··· Source document

Digital nomad is a broad umbrella term that covers all sorts of people, from online coaches, SEO (search engine optimisation) experts, content creators, copywriters, graphic designers, virtual assistants, remote customer service support, etc. Anyone whose work and income are not location-specific.
I’ve been shilling TT as the ideal destination for eco-tourists, content creators and digital nomads for a long time. When I produced television shows about TT, I went with local eco-tour operator Stephen Broadbridge to the Mt Tamana bat caves. On that trip, there was also a young man from the UK tagging along with our crew. He was one of four originally booked to go.
The night before, the group got completely blotto liming at the then Pelican Inn. The young man on the excursion with us was the sole survivor of the night’s depravations. He was blown away by the experience of being swallowed up by a hurricane of bats as millions left their roost in the caves to feed; he couldn't stop talking about it. That is TT – a multidimensional experience. You can imbibe the lime/fete culture and have an ecotourism experience in a way few other Caribbean destinations can deliver.
With that memory in mind, and against my better judgement, I popped over to TikTok and Instagram to see what kind of digital marketing TT’s tourism agencies have been doing. When I typed Trinidad into the search bar on Instagram, the Tourism Trinidad page came up.
This page is a hodgepodge of ministry officialdom; sterile posts of portraits capturing functions, seminars, conferences and so on. The line minister, who is a stranger to any foreigner stumbling onto Tourism Trinidad’s content, featured prominently. Even worse, the posts were interspersed with ads for job vacancies that were not sized properly for Instagram. It doesn’t matter who the target audience is, the paucity of likes and comments suggests the "content" just isn’t interesting enough.
Tourism Trinidad explains the boring content on its page by pointing out that it has several different accounts marketing the destination. “Each page has a clear target market and purpose,” it says.
By my count, there are five TT tourist-related pages on Instagram – Tourism Trinidad, Visit Trinidad, Tobago Tourism Agency Ltd, Visit Tobago, and the Ministry of Tourism, Culture and the Arts. Tell any digital marketer you have five official pages on one social media platform for a small tourist destination and you’d probably get the criminal side-eye.

······
··· Given data

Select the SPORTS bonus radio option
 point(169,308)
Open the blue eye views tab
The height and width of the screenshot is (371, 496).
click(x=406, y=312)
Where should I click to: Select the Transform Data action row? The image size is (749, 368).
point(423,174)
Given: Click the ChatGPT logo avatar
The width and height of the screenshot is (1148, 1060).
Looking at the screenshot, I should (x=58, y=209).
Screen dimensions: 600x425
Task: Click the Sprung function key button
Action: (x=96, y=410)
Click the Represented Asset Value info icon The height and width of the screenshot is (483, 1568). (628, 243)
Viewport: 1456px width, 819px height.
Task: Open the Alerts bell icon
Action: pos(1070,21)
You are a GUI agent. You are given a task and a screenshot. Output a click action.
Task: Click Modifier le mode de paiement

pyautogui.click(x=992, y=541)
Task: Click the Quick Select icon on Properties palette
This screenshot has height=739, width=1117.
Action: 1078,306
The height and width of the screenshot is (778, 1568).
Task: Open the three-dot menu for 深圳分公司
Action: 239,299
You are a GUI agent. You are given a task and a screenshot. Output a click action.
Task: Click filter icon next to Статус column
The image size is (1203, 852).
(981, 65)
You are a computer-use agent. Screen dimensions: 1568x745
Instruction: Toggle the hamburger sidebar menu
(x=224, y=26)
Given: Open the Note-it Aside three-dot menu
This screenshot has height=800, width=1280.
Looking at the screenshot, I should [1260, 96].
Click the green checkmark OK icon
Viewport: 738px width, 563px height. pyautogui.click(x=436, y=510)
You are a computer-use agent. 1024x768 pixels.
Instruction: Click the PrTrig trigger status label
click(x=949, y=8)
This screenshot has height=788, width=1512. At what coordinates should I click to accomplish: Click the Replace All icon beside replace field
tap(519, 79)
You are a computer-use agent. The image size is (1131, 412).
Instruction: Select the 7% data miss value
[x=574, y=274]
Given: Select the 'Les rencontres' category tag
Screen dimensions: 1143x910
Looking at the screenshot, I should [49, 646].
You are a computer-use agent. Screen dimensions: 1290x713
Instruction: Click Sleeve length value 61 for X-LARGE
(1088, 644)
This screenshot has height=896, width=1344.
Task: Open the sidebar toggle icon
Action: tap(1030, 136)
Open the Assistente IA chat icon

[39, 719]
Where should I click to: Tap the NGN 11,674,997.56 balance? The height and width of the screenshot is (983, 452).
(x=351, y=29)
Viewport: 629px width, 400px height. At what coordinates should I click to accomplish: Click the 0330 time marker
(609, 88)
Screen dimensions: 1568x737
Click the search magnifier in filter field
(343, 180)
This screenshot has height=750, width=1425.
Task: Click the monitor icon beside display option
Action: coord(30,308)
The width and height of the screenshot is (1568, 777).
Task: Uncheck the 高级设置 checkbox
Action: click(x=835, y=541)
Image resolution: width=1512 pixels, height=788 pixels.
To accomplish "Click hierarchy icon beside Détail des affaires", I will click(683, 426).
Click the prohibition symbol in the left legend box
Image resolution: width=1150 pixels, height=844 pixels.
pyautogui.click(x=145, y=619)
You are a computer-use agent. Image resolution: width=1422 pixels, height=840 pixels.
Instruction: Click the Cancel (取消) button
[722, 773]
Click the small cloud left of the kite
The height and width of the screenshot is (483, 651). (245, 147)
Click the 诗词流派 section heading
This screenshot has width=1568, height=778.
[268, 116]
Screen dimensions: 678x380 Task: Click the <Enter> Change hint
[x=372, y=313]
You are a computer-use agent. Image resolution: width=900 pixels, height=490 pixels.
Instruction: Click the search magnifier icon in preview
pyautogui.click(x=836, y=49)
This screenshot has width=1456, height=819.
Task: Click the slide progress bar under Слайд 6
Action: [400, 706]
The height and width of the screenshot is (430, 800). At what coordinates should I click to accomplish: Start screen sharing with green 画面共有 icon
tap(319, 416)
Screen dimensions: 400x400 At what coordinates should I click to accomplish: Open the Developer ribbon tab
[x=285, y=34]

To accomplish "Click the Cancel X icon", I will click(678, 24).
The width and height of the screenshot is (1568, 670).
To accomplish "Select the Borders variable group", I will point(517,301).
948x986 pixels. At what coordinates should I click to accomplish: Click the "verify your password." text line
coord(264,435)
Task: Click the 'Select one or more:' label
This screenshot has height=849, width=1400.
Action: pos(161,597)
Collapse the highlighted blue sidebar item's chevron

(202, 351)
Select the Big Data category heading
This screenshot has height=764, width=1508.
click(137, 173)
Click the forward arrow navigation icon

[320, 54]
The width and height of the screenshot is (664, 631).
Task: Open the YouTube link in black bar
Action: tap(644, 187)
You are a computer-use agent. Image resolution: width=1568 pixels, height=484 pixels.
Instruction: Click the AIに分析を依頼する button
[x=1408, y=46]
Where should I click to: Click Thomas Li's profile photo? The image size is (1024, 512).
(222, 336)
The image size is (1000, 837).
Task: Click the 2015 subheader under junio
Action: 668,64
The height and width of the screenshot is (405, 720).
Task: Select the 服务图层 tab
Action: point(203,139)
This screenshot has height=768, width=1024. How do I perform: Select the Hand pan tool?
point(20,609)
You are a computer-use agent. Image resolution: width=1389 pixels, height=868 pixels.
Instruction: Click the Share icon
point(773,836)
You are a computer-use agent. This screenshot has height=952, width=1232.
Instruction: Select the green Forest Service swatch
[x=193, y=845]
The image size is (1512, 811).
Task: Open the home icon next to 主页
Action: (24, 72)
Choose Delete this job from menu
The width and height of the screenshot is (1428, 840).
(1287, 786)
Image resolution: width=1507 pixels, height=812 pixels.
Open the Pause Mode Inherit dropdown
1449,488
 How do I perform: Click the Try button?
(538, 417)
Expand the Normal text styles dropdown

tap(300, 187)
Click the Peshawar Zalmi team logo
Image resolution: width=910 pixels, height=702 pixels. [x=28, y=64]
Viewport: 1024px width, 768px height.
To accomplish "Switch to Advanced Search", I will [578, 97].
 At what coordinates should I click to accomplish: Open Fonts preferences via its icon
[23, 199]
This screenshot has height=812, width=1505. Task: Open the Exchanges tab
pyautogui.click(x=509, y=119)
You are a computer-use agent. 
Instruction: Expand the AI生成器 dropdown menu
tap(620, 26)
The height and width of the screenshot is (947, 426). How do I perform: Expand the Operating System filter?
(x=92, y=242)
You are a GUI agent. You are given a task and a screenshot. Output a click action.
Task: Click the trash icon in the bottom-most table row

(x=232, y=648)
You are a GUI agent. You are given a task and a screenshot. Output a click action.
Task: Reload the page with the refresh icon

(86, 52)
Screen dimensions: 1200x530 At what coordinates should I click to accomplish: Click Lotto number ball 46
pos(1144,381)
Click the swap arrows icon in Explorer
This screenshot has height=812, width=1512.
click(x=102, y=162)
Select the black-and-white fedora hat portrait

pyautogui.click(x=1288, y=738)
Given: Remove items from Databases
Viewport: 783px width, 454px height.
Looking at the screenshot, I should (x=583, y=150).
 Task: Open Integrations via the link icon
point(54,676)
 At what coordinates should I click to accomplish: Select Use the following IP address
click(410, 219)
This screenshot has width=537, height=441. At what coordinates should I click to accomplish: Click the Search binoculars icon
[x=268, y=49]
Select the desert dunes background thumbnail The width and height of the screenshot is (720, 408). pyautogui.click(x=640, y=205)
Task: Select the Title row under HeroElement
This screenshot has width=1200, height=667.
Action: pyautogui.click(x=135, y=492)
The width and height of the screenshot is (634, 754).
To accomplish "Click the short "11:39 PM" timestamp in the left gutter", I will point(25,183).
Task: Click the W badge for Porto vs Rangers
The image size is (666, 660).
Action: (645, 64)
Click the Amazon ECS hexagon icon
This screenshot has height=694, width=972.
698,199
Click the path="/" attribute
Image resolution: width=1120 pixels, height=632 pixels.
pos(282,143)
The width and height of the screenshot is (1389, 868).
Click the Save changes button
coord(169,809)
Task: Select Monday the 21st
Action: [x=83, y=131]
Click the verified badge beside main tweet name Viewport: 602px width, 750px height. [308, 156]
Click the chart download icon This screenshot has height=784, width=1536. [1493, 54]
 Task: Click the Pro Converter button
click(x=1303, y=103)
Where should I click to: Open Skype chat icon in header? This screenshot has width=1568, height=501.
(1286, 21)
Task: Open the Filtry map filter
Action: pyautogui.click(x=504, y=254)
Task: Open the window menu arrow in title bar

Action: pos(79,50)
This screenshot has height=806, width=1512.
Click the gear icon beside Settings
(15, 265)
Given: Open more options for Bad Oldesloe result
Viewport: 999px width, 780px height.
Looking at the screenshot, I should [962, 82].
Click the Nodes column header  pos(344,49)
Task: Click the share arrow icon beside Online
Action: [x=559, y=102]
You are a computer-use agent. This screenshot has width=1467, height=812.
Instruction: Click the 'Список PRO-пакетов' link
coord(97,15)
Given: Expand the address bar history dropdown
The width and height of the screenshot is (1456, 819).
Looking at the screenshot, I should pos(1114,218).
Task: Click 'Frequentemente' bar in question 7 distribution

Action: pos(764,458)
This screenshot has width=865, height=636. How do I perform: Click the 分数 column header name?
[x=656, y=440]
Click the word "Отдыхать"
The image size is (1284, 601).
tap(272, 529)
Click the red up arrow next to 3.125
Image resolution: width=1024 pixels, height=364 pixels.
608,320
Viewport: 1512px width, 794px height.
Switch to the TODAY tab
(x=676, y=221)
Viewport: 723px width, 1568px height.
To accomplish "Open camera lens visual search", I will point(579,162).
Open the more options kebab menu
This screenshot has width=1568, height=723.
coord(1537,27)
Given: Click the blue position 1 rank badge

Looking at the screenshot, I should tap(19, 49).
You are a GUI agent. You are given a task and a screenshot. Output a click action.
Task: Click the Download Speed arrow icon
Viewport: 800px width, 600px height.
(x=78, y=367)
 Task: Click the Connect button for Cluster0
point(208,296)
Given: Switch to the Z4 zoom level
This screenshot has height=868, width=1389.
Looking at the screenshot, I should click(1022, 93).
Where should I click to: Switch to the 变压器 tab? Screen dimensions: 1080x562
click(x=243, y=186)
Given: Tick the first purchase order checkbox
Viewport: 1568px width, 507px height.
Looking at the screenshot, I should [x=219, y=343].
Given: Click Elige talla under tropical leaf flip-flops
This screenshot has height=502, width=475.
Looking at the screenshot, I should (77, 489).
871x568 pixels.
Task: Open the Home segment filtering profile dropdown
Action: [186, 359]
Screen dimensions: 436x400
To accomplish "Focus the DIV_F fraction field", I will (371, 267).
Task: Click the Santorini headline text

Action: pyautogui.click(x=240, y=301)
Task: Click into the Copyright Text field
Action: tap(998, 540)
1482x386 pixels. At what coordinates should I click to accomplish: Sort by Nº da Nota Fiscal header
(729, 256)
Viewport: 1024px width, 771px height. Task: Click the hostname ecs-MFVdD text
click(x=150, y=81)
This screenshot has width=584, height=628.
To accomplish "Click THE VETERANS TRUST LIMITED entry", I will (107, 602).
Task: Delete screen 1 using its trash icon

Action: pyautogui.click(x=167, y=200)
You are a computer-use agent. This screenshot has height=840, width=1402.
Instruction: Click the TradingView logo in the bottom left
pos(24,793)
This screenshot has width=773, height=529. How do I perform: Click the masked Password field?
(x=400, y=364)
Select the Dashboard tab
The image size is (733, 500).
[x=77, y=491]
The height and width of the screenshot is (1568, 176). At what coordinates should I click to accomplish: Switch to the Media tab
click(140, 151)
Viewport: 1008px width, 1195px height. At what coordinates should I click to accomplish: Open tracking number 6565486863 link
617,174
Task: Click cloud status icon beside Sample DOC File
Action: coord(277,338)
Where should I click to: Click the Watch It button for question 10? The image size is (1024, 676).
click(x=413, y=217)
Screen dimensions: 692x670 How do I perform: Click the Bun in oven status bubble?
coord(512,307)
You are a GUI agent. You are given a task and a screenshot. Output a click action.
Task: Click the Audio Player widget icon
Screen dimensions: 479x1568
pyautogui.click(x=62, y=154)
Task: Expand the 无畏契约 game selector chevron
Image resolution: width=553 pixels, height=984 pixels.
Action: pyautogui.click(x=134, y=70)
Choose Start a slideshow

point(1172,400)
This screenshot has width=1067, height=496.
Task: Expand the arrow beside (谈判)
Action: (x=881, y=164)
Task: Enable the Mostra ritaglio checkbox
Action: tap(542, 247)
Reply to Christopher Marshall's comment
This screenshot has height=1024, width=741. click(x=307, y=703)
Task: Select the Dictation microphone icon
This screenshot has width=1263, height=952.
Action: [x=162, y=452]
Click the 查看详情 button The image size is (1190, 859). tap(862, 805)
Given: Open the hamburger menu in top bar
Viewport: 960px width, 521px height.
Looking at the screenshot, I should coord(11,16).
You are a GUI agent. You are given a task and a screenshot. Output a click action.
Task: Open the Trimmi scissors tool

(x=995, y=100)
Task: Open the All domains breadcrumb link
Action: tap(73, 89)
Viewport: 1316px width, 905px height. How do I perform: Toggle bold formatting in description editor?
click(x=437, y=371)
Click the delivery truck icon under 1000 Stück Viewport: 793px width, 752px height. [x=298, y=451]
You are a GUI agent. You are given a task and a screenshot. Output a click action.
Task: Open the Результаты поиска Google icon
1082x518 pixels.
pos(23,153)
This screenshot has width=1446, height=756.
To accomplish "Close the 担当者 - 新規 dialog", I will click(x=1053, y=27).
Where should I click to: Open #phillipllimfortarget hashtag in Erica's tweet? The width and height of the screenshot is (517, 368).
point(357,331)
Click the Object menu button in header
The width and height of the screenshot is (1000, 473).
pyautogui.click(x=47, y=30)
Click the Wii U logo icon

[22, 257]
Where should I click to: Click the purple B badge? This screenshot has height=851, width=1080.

······

Short task –
Using the article on Trinidad and Tobago tourism above, decide whether each statement agrees with it. Answer yes or no for each, and quote the deciding words.
1. The young man from the UK on the bat cave trip was one of four people originally booked to go.
2. The Tourism Trinidad page came up after "Tobago" was typed into the Instagram search bar.
3. The article counts five tourist-related pages for Trinidad and Tobago on Instagram.

Written solution –
1. Yes: "He was one of four originally booked to go."
2. No: "When I typed Trinidad into the search bar on Instagram, the Tourism Trinidad page came up."
3. Yes: "By my count, there are five TT tourist-related pages on Instagram"